▶ [To do]: Your answer should be the lines below from the one with "Where should I click to: Click" to the one with "Task: Click the magnifying glass search icon", both included, given again exactly and with nothing added.

▶ [Supplied data]:
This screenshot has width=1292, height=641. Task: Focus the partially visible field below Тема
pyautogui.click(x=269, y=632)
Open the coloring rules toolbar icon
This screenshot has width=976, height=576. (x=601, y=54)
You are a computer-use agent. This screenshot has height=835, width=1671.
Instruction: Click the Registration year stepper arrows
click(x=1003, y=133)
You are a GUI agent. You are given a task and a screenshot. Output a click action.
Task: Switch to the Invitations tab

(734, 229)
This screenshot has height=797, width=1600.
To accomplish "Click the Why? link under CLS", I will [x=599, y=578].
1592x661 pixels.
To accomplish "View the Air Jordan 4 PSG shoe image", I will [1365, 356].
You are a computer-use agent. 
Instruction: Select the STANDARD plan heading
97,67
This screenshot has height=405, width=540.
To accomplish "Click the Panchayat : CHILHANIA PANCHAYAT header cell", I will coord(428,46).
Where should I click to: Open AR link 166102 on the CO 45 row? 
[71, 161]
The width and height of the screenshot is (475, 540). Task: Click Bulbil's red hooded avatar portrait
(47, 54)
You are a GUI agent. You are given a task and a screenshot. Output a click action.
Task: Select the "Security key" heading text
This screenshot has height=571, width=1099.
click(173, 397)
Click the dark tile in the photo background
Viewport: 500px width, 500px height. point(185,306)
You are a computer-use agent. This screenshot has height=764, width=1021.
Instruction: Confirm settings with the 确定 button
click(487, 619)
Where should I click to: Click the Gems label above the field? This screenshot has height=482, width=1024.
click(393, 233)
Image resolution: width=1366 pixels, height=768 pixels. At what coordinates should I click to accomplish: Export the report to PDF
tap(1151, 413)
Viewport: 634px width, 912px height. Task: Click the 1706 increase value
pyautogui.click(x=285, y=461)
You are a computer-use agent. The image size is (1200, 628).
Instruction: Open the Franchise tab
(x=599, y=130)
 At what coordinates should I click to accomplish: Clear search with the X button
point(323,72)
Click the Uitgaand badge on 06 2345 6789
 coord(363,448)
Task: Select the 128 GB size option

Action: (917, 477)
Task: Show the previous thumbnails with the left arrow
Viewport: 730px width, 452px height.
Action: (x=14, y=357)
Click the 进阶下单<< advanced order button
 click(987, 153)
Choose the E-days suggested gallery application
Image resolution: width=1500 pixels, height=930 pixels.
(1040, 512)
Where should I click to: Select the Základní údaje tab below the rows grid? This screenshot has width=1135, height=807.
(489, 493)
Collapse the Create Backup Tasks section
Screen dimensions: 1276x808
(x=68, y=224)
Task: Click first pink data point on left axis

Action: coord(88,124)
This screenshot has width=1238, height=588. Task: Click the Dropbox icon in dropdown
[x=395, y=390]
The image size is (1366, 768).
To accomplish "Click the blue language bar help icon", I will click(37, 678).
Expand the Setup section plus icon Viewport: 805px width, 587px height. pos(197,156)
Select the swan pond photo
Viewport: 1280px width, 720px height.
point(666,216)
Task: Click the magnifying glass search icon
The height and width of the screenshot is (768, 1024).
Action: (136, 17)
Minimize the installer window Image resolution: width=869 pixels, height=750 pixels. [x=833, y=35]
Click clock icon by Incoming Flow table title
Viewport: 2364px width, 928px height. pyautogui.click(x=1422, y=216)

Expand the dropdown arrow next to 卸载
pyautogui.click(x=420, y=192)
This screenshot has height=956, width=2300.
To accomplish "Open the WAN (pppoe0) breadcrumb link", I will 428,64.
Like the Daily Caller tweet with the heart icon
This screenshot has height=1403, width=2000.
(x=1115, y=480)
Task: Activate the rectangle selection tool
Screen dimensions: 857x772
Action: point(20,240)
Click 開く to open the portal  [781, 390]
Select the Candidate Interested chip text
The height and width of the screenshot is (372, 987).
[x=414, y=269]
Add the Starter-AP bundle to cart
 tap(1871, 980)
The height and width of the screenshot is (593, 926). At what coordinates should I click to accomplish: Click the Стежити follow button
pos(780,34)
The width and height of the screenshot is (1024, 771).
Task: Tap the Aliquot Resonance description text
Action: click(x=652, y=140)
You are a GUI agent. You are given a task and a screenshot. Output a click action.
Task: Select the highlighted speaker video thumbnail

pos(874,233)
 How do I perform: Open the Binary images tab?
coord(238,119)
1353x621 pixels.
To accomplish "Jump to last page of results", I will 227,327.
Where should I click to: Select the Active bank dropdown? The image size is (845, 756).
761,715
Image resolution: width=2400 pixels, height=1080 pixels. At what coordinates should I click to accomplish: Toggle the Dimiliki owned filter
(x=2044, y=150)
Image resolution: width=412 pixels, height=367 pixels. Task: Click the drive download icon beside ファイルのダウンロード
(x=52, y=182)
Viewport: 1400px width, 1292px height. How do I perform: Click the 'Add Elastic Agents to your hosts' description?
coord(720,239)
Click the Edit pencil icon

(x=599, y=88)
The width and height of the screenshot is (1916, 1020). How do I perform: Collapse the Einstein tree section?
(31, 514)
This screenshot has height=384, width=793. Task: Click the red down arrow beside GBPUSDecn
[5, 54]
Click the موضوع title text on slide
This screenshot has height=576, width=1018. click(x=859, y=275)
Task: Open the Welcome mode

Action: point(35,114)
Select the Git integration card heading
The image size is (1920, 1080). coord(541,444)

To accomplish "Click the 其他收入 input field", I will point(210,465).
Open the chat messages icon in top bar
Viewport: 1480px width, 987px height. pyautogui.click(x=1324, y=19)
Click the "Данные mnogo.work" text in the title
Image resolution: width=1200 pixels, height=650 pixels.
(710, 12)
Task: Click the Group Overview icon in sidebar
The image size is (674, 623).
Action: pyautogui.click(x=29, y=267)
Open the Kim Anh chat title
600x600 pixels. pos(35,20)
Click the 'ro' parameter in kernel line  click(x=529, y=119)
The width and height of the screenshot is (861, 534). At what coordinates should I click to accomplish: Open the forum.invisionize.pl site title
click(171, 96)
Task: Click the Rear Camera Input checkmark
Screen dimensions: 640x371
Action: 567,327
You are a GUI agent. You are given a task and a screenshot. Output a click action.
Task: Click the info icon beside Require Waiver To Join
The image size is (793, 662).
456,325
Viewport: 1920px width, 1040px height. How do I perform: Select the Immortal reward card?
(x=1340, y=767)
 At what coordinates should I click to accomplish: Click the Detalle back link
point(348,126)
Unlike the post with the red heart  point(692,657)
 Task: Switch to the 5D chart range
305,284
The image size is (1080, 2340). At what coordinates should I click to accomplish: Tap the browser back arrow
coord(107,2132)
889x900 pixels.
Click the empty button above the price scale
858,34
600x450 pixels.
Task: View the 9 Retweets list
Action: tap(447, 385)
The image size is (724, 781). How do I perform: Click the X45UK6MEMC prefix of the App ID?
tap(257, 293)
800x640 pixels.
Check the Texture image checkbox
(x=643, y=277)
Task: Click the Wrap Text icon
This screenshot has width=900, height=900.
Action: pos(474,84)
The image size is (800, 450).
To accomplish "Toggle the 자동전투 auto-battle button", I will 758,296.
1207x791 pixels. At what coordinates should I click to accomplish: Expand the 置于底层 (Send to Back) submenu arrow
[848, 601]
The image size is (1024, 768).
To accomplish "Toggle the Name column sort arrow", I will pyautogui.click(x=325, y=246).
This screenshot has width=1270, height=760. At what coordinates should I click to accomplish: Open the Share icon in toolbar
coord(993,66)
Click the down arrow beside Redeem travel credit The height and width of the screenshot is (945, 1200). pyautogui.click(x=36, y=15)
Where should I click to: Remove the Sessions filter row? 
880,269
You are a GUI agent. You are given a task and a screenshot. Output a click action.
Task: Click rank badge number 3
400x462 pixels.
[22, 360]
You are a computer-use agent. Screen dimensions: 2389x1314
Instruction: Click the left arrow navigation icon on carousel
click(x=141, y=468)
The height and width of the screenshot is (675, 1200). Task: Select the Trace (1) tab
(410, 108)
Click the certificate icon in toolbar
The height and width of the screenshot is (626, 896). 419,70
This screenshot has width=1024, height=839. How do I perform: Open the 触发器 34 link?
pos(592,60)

▶ [Expected output]:
Where should I click to: Click the Gems label above the field? This screenshot has height=482, width=1024.
click(393, 233)
Image resolution: width=1366 pixels, height=768 pixels. At what coordinates should I click to accomplish: Export the report to PDF
tap(1151, 413)
Viewport: 634px width, 912px height. Task: Click the 1706 increase value
pyautogui.click(x=285, y=461)
You are a computer-use agent. The image size is (1200, 628).
Instruction: Open the Franchise tab
(x=599, y=130)
 At what coordinates should I click to accomplish: Clear search with the X button
point(323,72)
Click the Uitgaand badge on 06 2345 6789
 coord(363,448)
Task: Select the 128 GB size option

Action: (917, 477)
Task: Show the previous thumbnails with the left arrow
Viewport: 730px width, 452px height.
Action: (x=14, y=357)
Click the 进阶下单<< advanced order button
 click(987, 153)
Choose the E-days suggested gallery application
Image resolution: width=1500 pixels, height=930 pixels.
(1040, 512)
Where should I click to: Select the Základní údaje tab below the rows grid? This screenshot has width=1135, height=807.
(489, 493)
Collapse the Create Backup Tasks section
Screen dimensions: 1276x808
(x=68, y=224)
Task: Click first pink data point on left axis

Action: coord(88,124)
This screenshot has width=1238, height=588. Task: Click the Dropbox icon in dropdown
[x=395, y=390]
The image size is (1366, 768).
To accomplish "Click the blue language bar help icon", I will click(37, 678).
Expand the Setup section plus icon Viewport: 805px width, 587px height. pos(197,156)
Select the swan pond photo
Viewport: 1280px width, 720px height.
point(666,216)
Task: Click the magnifying glass search icon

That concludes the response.